FEMA administrator tour Waverly school to assess flood damage
WAVERLY, Tenn. (WSMV) - When city officials in Waverly learned that the top administrator of FEMA was coming to get a progress report nearly a year after deadly flooding ripped through the town, they hoped to show her a revamped boot factory ready to house students for the fall semester.
Instead, windows are still boarded up, walls are framed but not finished, and no desks and computers are inside.
Still, Deanne Criswell, FEMA administrator, was encouraged, saying it was an example of how the community had raced to recover.
The former ACME Boot Factory is expected to be converted into a school in December.
While the town has largely recovered, with many homes repaired and businesses reopened, the occasional boarded up window or empty house is proof of lingering damage.
Criswell met with city leaders and TEMA representatives in Waverly, talking about how progress needed to still be made and how federal grants can assist in the process.
WSMV4 Investigates has found that the disaster in Waverly is a microcosm of sorts of the state’s flooding crisis.

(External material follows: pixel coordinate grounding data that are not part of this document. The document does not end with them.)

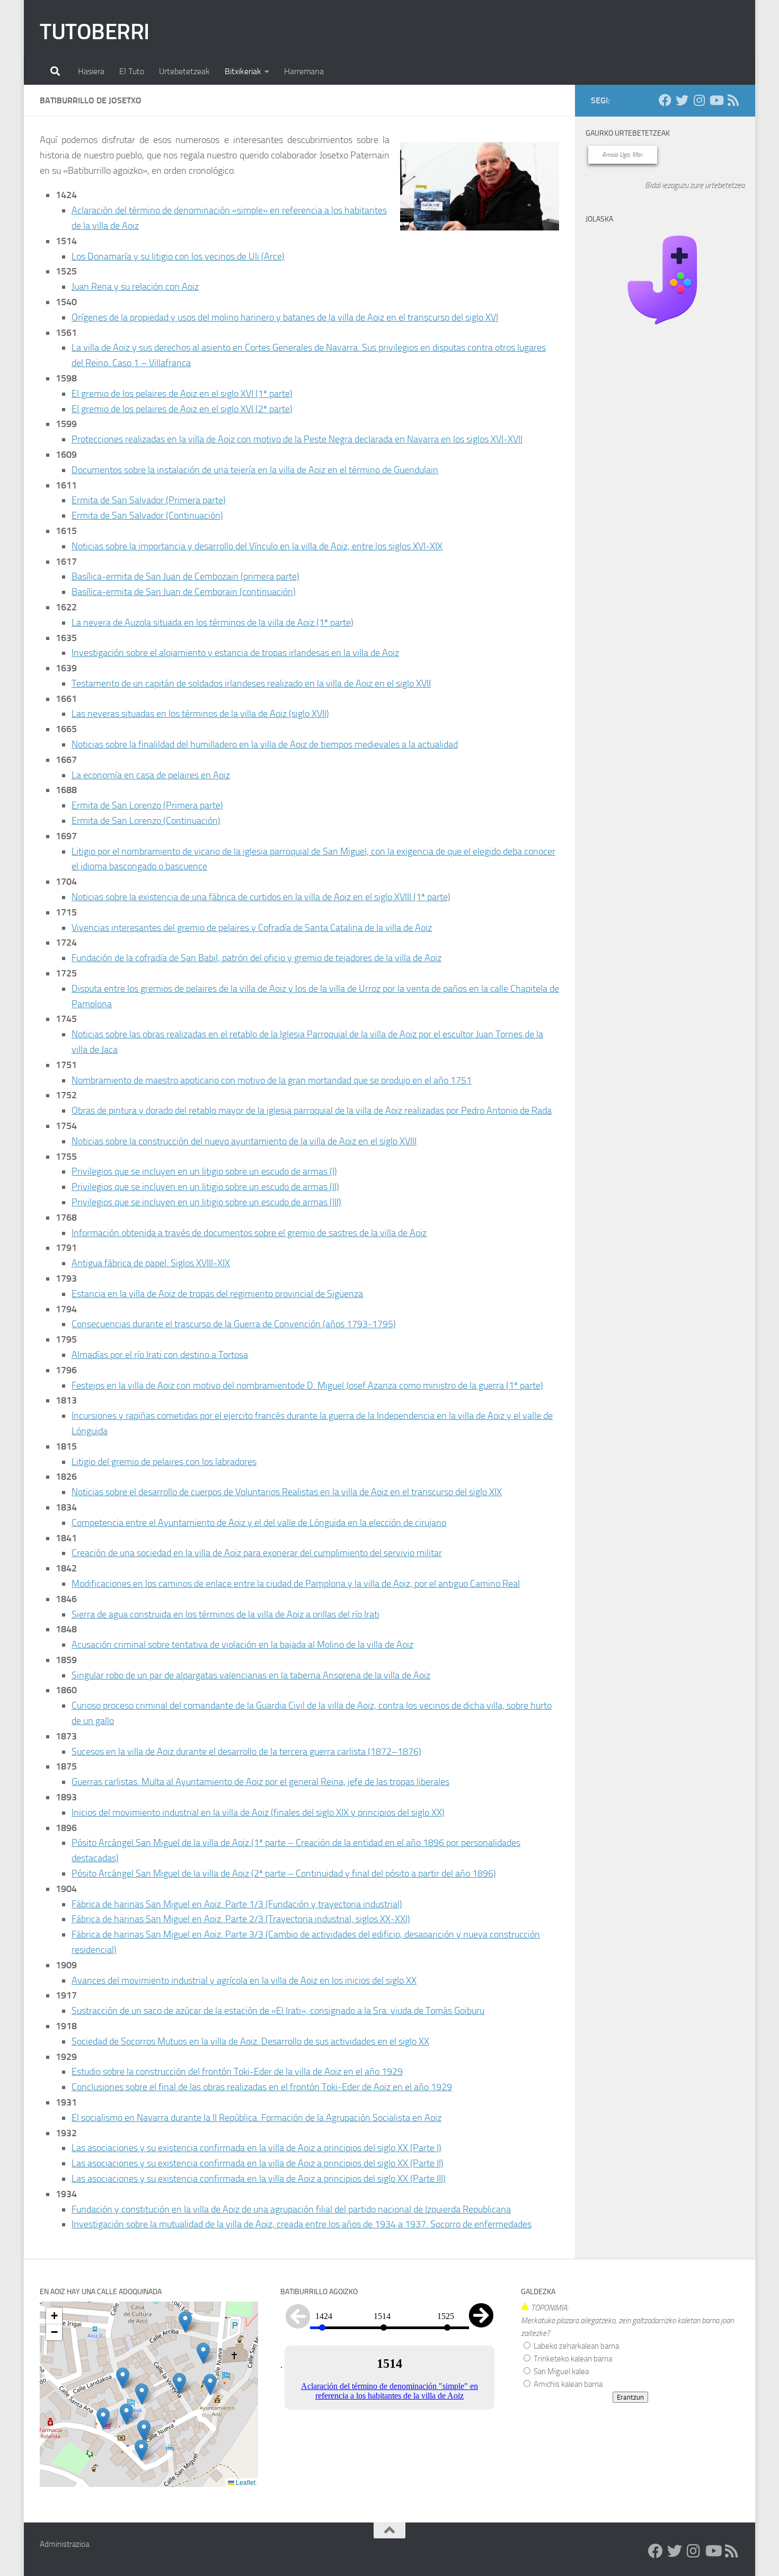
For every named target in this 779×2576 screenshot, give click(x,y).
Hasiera (91, 71)
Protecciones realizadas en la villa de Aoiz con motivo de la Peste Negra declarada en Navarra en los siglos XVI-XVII (297, 439)
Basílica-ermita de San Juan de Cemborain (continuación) (184, 592)
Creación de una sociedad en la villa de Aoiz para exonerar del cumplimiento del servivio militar (257, 1553)
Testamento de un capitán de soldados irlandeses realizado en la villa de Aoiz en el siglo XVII (251, 683)
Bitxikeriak (243, 71)
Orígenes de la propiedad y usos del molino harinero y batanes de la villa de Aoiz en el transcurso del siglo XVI (285, 317)
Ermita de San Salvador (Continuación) (147, 515)
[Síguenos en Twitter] (682, 100)
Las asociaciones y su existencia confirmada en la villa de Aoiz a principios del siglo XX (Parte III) (259, 2178)
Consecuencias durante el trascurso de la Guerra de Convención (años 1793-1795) (234, 1324)
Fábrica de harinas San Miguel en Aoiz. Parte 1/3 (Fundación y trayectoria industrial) (237, 1904)
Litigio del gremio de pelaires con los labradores (164, 1462)
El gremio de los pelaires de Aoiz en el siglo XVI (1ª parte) (182, 393)
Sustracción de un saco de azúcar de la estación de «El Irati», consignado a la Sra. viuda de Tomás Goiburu (278, 2011)
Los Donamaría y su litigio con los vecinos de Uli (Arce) (178, 256)
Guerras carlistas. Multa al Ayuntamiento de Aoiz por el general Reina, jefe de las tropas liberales (260, 1782)
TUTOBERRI (94, 32)
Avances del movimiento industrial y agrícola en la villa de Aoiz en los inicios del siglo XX (244, 1980)
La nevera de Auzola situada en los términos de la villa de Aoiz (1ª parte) (212, 622)
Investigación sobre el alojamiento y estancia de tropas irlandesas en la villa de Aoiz (235, 653)
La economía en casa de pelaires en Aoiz (151, 775)
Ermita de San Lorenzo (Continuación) (146, 821)
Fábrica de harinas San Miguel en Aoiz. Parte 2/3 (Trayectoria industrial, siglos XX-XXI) (241, 1919)
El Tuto (131, 71)
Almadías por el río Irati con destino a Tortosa (160, 1355)
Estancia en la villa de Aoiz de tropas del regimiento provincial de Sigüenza (217, 1294)
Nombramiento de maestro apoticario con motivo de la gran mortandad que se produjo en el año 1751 (272, 1080)
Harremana (304, 71)
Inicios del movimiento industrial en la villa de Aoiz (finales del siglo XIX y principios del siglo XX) (258, 1812)
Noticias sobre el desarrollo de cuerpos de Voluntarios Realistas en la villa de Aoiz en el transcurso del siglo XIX (287, 1492)
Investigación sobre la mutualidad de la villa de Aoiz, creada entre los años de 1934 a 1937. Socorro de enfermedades (302, 2224)
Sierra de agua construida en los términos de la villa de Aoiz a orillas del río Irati (225, 1614)
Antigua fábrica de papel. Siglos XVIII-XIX (151, 1263)
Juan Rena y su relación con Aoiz (135, 286)
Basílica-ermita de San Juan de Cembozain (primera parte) (185, 576)
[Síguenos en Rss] (733, 100)
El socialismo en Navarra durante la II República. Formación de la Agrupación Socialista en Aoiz (256, 2118)
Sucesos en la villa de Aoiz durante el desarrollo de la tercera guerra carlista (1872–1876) (246, 1751)
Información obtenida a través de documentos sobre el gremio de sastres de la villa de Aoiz (249, 1233)
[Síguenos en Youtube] (716, 100)
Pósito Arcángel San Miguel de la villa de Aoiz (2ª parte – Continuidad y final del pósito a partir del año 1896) (284, 1873)
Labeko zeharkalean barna (575, 2346)
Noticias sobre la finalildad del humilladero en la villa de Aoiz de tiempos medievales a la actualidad (265, 744)
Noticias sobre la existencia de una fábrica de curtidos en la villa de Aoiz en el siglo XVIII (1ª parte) (261, 897)
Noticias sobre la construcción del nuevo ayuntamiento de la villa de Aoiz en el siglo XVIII (244, 1141)
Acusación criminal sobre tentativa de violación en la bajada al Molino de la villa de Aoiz (242, 1644)
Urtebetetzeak (184, 71)
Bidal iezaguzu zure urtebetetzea (695, 185)
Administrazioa (64, 2544)
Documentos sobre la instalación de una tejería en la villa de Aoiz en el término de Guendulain (255, 470)
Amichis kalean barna (567, 2384)
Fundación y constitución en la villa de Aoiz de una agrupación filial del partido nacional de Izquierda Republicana (291, 2209)
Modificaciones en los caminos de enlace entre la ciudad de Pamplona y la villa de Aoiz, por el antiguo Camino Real (296, 1583)
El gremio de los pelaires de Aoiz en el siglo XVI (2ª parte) (182, 409)
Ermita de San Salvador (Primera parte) (149, 500)
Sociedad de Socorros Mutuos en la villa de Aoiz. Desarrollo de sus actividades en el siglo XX (250, 2041)
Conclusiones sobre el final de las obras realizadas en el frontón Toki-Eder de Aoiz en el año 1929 (262, 2087)
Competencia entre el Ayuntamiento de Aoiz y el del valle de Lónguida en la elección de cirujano (259, 1523)
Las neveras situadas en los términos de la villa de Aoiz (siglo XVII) (200, 713)
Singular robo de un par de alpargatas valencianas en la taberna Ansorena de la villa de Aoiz (251, 1675)
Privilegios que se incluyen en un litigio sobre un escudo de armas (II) (205, 1187)
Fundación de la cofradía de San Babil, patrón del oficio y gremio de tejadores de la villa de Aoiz (256, 958)
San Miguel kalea (560, 2371)
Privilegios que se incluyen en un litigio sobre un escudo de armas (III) (206, 1202)
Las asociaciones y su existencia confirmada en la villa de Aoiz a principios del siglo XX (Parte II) (258, 2163)
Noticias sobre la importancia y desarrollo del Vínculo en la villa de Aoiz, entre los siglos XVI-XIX (257, 546)
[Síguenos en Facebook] (665, 100)
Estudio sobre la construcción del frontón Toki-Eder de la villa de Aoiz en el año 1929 (237, 2071)
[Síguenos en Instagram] (699, 100)
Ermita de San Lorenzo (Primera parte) (147, 805)
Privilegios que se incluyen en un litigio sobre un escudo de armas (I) (204, 1171)
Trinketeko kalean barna (572, 2359)
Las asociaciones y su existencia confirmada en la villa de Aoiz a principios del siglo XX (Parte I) (256, 2148)
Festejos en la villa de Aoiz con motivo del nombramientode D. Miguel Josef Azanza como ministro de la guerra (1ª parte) (307, 1385)
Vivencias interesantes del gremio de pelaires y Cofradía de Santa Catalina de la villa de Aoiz (252, 928)
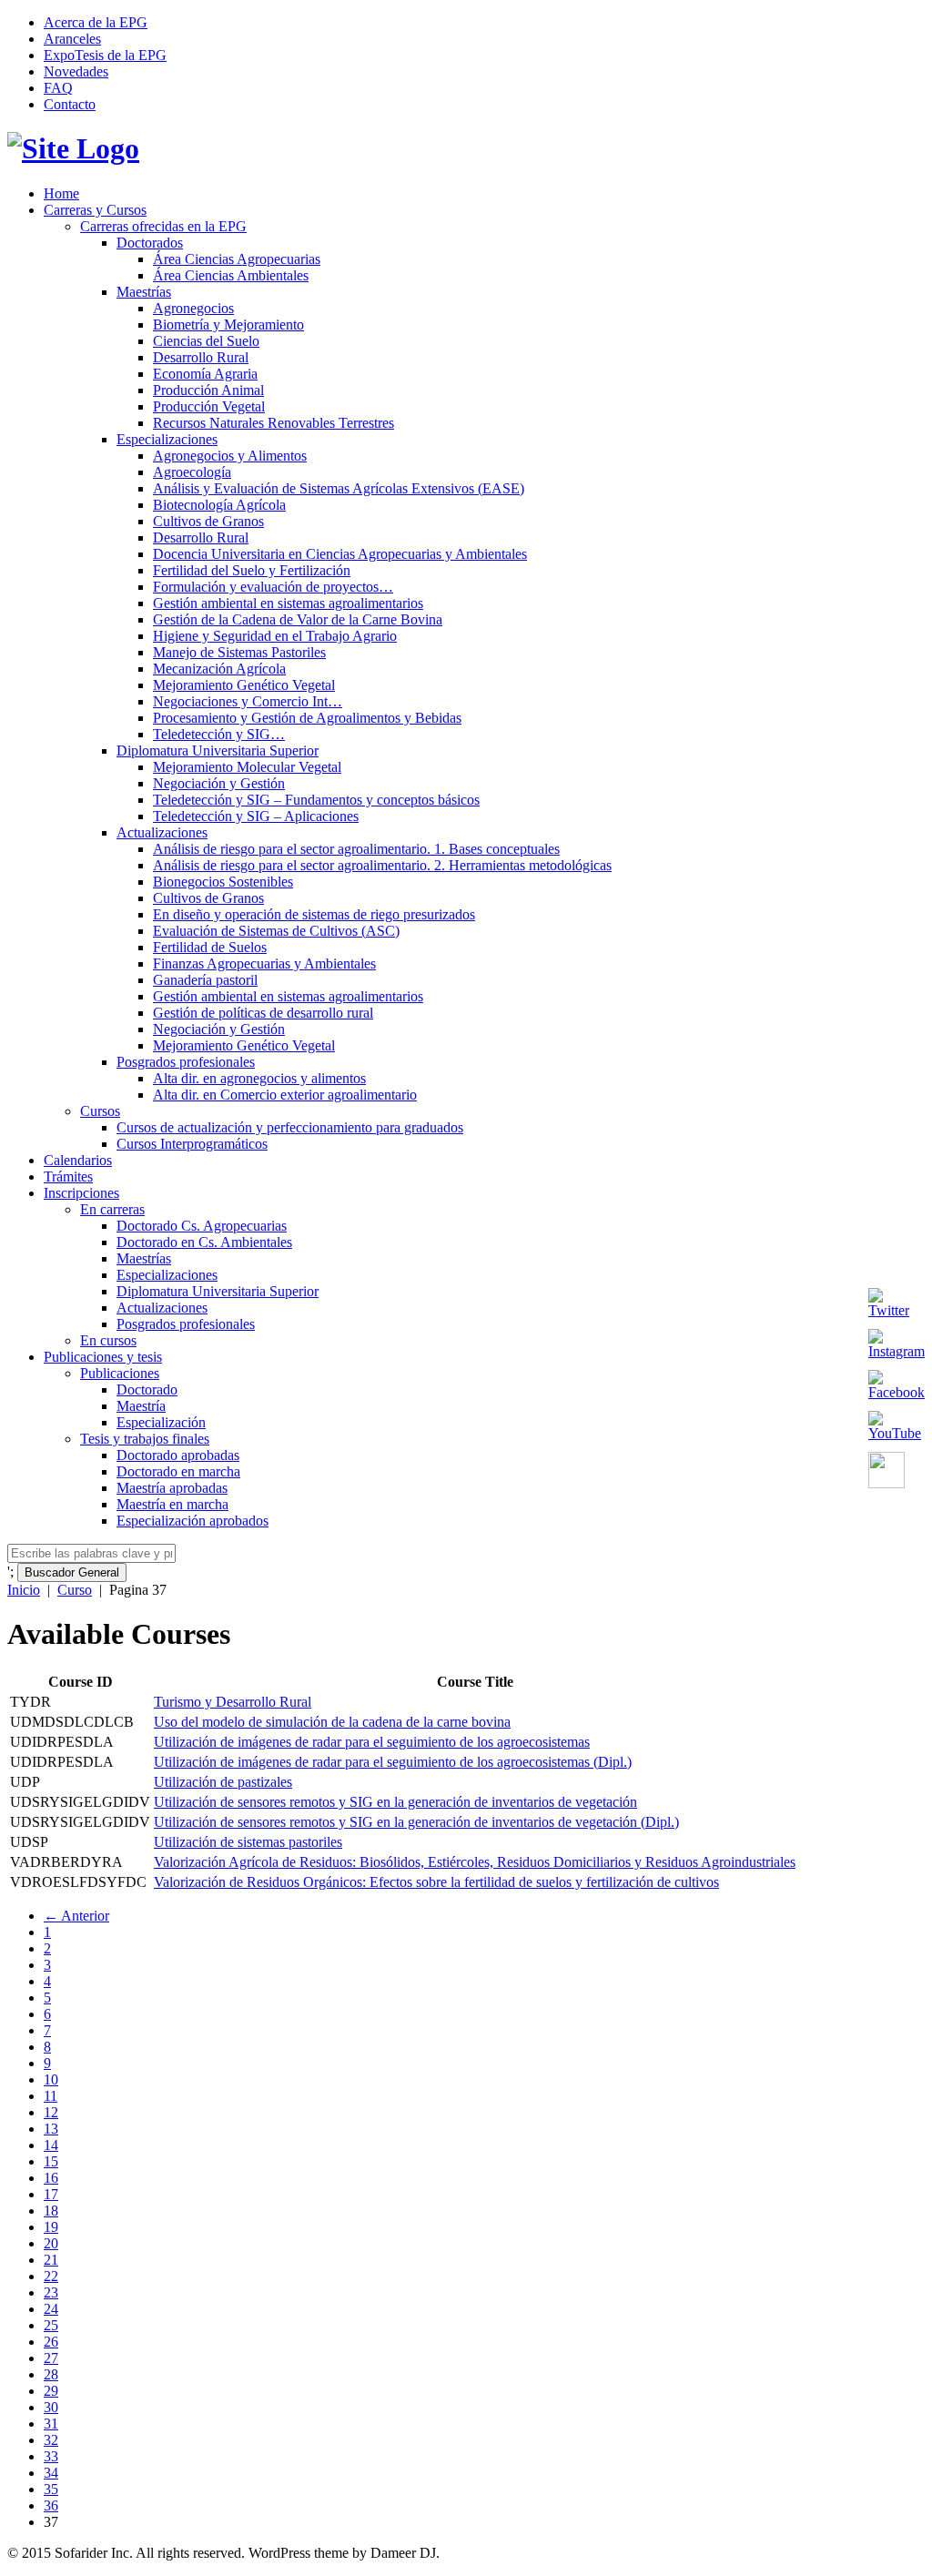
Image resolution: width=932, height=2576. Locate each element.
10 (51, 2079)
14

WSMV asked Criswell what she would say to people who deny that climate change is real.
“I think all you have to do is look at the last couple of years and see the growth and the number of severe weather events that we’re seeing,” Criswell said. “We’re seeing rain that’s breaking records – some that were set just a few weeks before.”
WSMV4 Investigates also found that in many cases old infrastructure, like culverts, were built to handle rain totals from the past, but are unable to keep up with the record rains we are now seeing.
“I think we’re seeing that in some are across the country – and I would put it on the local officials to evaluate if their infrastructure is going to be able to support the future weather events that we’re seeing,” Criswell said.